In principle, a certified isotope reference material such as IRMM-010, should fulfil all these needs and requirements. However, 25 years ago, when IRMM-010 was characterized, the desired uncertainty levels of today could not be achieved, especially for the isotope amount fractions of the minor abundant Pt isotopes ¹⁹⁰Pt and ¹⁹²Pt. This situation has since been observed in several reference measurements, e.g., in the characterization of the Pt spike ERM-AE141 or in the reference measurement of Pt mass fractions in automotive catalytic converters. One workaround was to calculate the K-factors for the isotope ratios of the low abundant isotopes, e.g., ¹⁹⁰Pt/¹⁹⁵Pt and ¹⁹²Pt/¹⁹⁵Pt, via that for ¹⁹⁴Pt/¹⁹⁵Pt by applying the exponential law. This, however, is only a short-term remedy or workaround, but not a real solution.

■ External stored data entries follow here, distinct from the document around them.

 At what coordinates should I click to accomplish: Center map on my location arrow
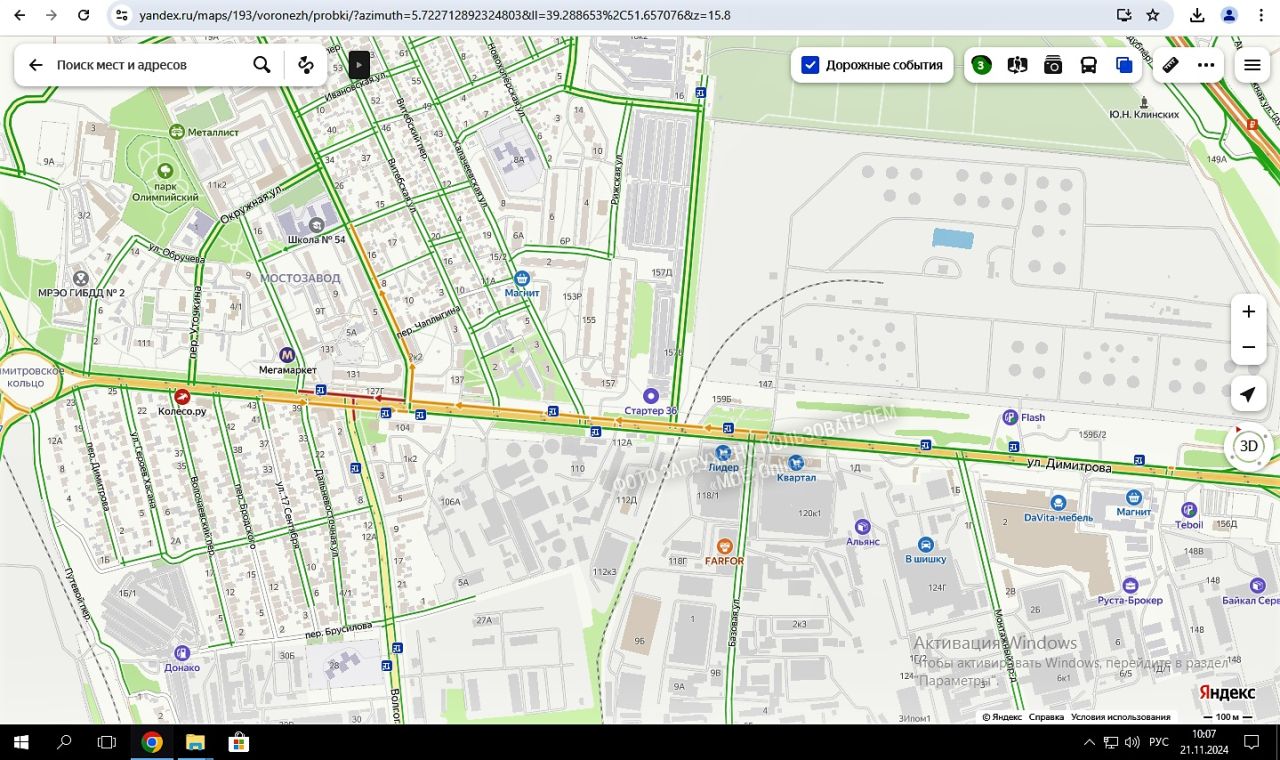pos(1248,394)
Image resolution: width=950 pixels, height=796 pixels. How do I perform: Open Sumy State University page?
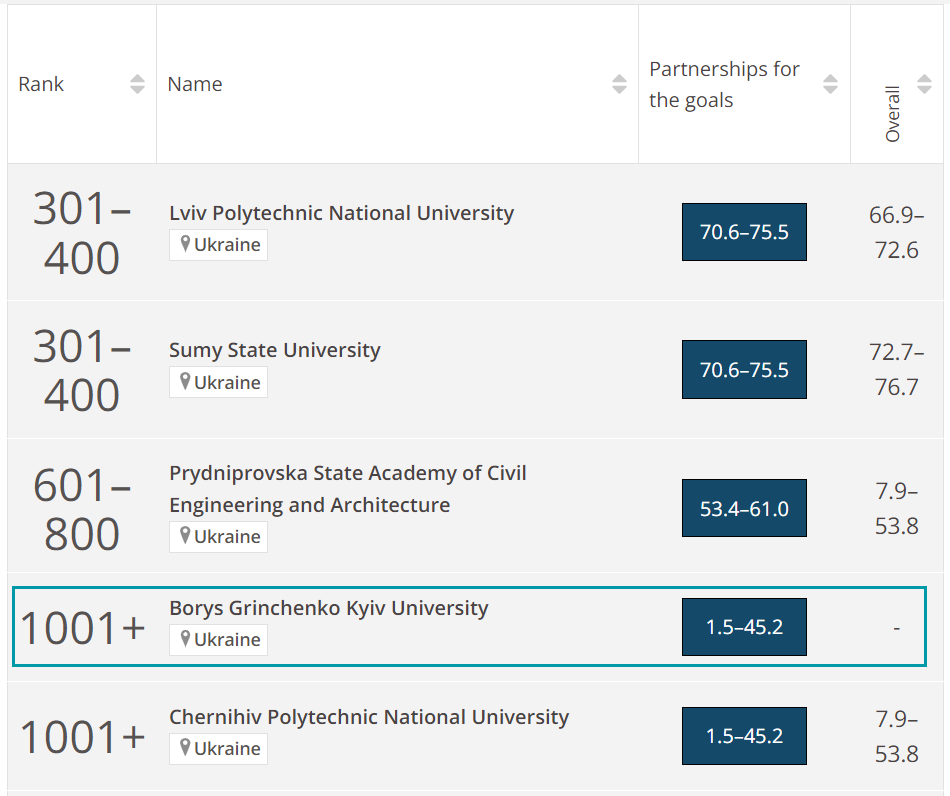point(274,350)
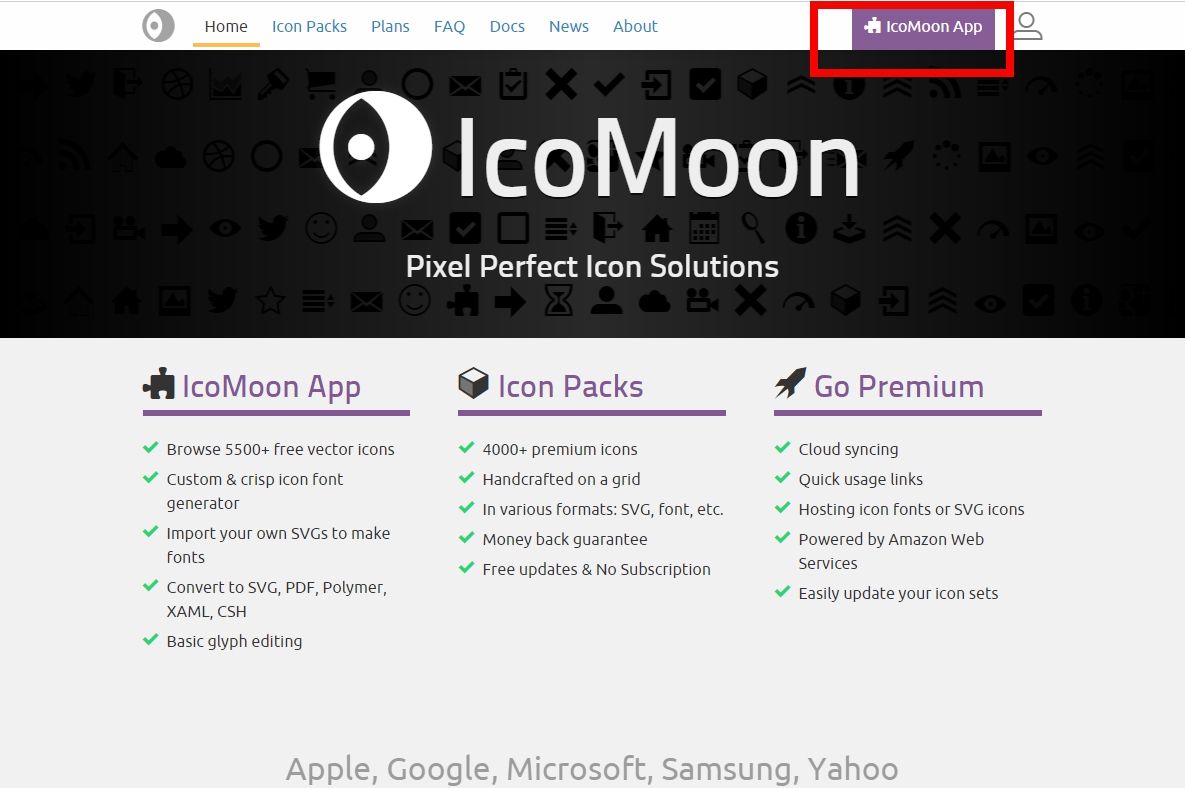The height and width of the screenshot is (788, 1185).
Task: Open the About page from the navigation
Action: pyautogui.click(x=635, y=26)
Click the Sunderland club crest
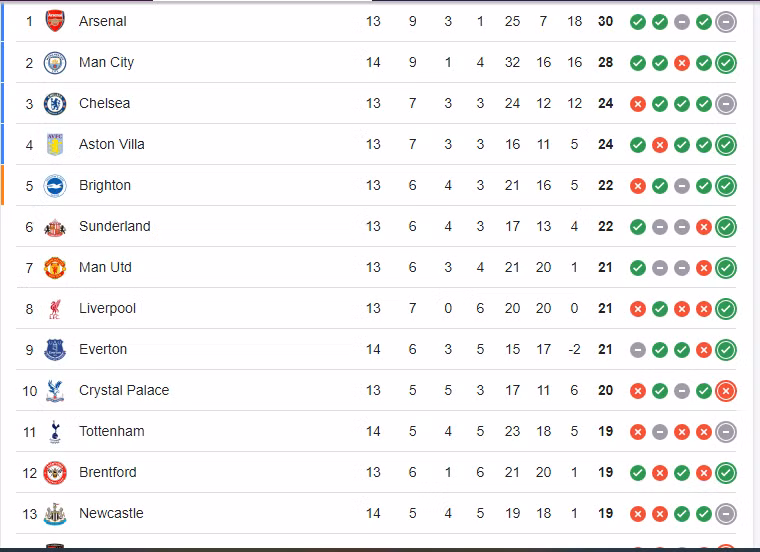This screenshot has width=760, height=552. [55, 226]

Therefore, a joint effort was made to recharacterize the still existing Pt isotope reference material IRMM-010. The absolute platinum isotope ratios are determined by applying four different approaches. Firstly, the K-factors are obtained from the gravimetric mixture approach in which isotope mixtures of the enriched isotopes ¹⁹⁴Pt, ¹⁹⁵Pt, and ¹⁹⁸Pt are prepared to calibrate the mass spectrometer. Second, the K-factors are calculated from the ²⁰³Tl/²⁰⁵Tl isotope ratio in NIST SRM 997 by applying the exponential law. Third, the K-factors are calculated from the ²⁰⁶Pb/²⁰⁸Pb isotope in NIST SRM 981 by applying the exponential law. Fourth, the mass bias regression model is applied to the simultaneously measured platinum isotope ratios of IRMM-010 and Pb isotope ratios of NIST SRM 981. The first results of the four approaches obtained on several MC-ICP-MS instruments will be presented and compared.